━━━ Page text ━━━
The debate takes place at a critical moment in the turbulent contest to replace termed-out Gov. Gavin Newsom. Ballots will start landing in Californians’ mailboxes in less than two weeks, and voters are split by a crowded field of eight prominent candidates. The debate also takes place after former state Controller Betty Yee ended her campaign because of a lack of resources and support in the polls.
Two Republicans — Riverside County Sheriff Chad Bianco and conservative commentator Steve Hilton — and four Democrats — billionaire Tom Steyer, former Biden administration Secretary Xavier Becerra, former Orange County Rep. Katie Porter and San Jose Mayor Matt Mahan — will take the stage at Nexstar’s KRON4 studios in San Francisco. Former Los Angeles Mayor Antonio Villaraigosa and state Supt. of Public Instruction Tony Thurmond, both Democrats, were not invited to participate because of their low polling numbers.
━━━
To be done: Retype the passage about the governor's race debate word for word, between "Two Republicans —" and "low polling numbers.", inclusive. Rely solely on the passage about the governor's race debate.
━━━ Available data ━━━
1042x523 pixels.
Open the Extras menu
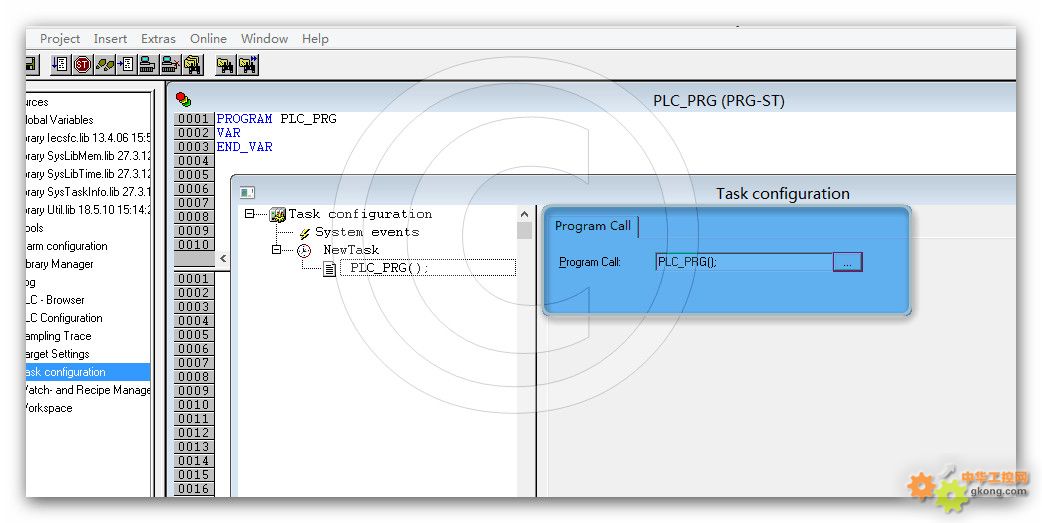(x=158, y=39)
━━━
The response:
Two Republicans — Riverside County Sheriff Chad Bianco and conservative commentator Steve Hilton — and four Democrats — billionaire Tom Steyer, former Biden administration Secretary Xavier Becerra, former Orange County Rep. Katie Porter and San Jose Mayor Matt Mahan — will take the stage at Nexstar’s KRON4 studios in San Francisco. Former Los Angeles Mayor Antonio Villaraigosa and state Supt. of Public Instruction Tony Thurmond, both Democrats, were not invited to participate because of their low polling numbers.